**INPUT DATA:**
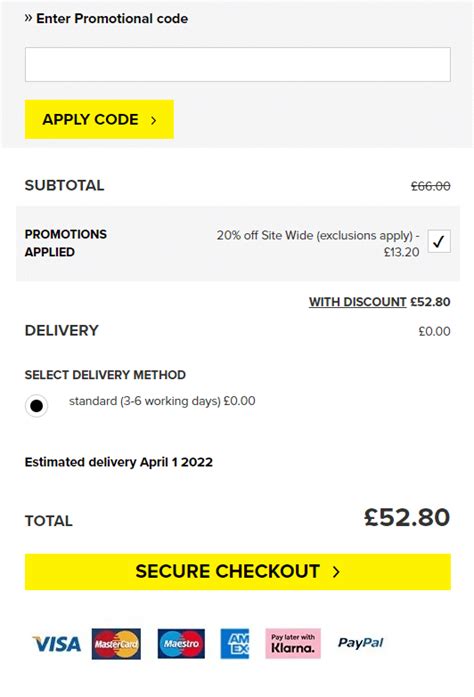The image size is (474, 697).
Task: Open the WITH DISCOUNT link
Action: (x=358, y=302)
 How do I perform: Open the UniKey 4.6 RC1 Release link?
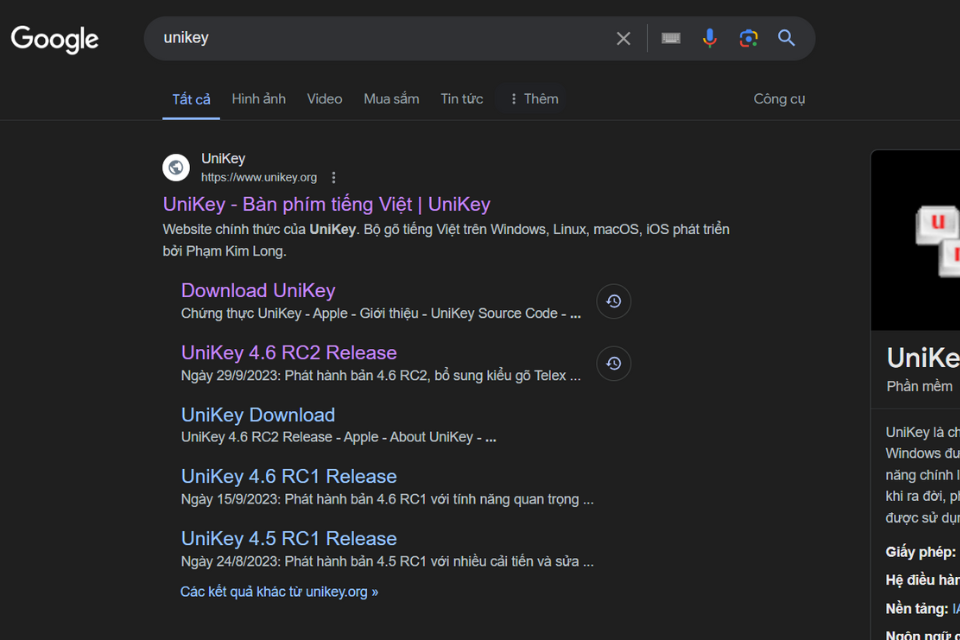pyautogui.click(x=289, y=476)
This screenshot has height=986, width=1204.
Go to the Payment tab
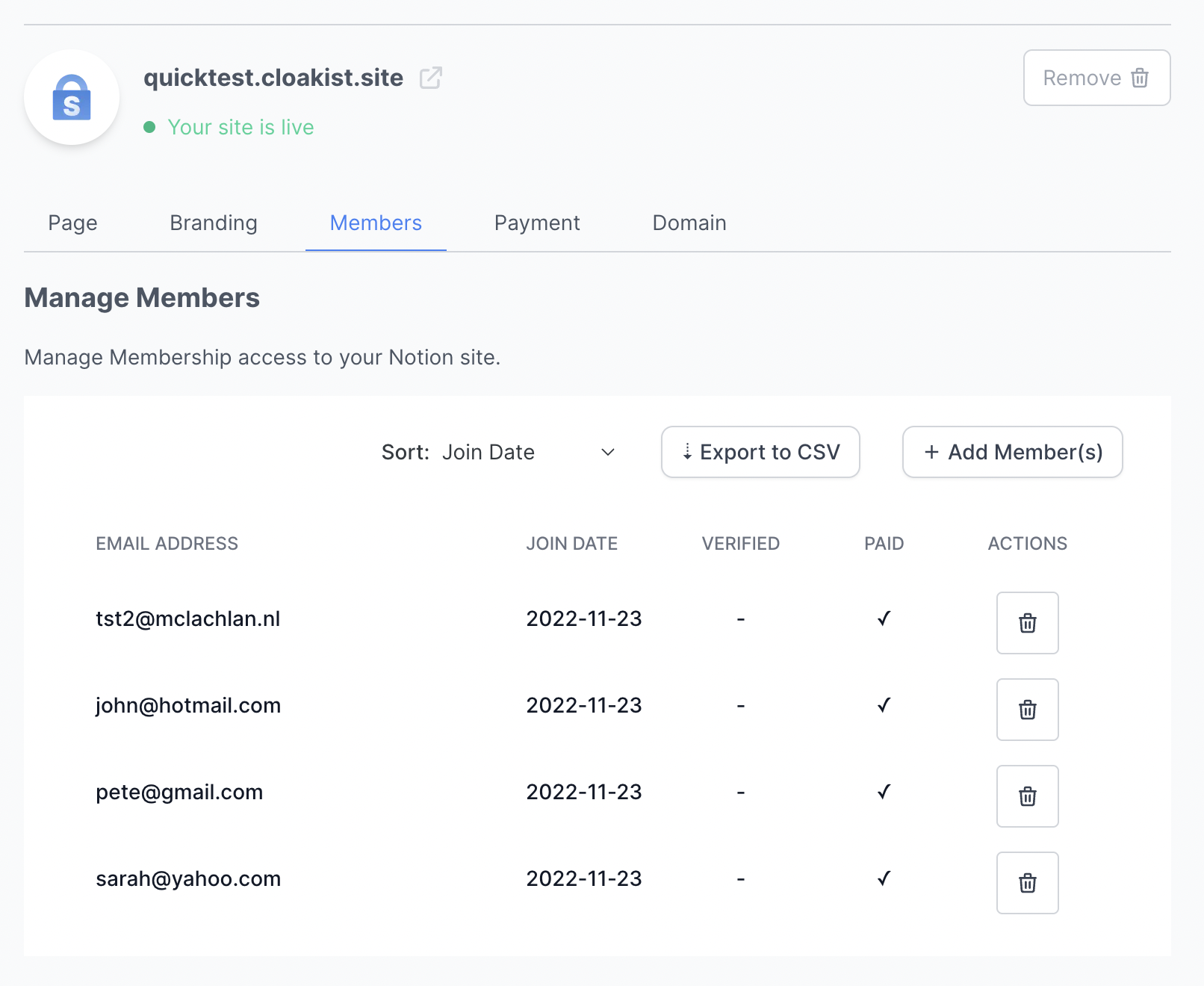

**PROBLEM STATEMENT:** Reproduce every line of the records above word for word, leaving out the pictures.

**EXERCISE RESULT:**
The image size is (474, 697).
Task: Open the WITH DISCOUNT link
Action: (x=358, y=302)
 How do I perform: Open the UniKey 4.6 RC1 Release link?
pyautogui.click(x=289, y=476)
This screenshot has height=986, width=1204.
Go to the Payment tab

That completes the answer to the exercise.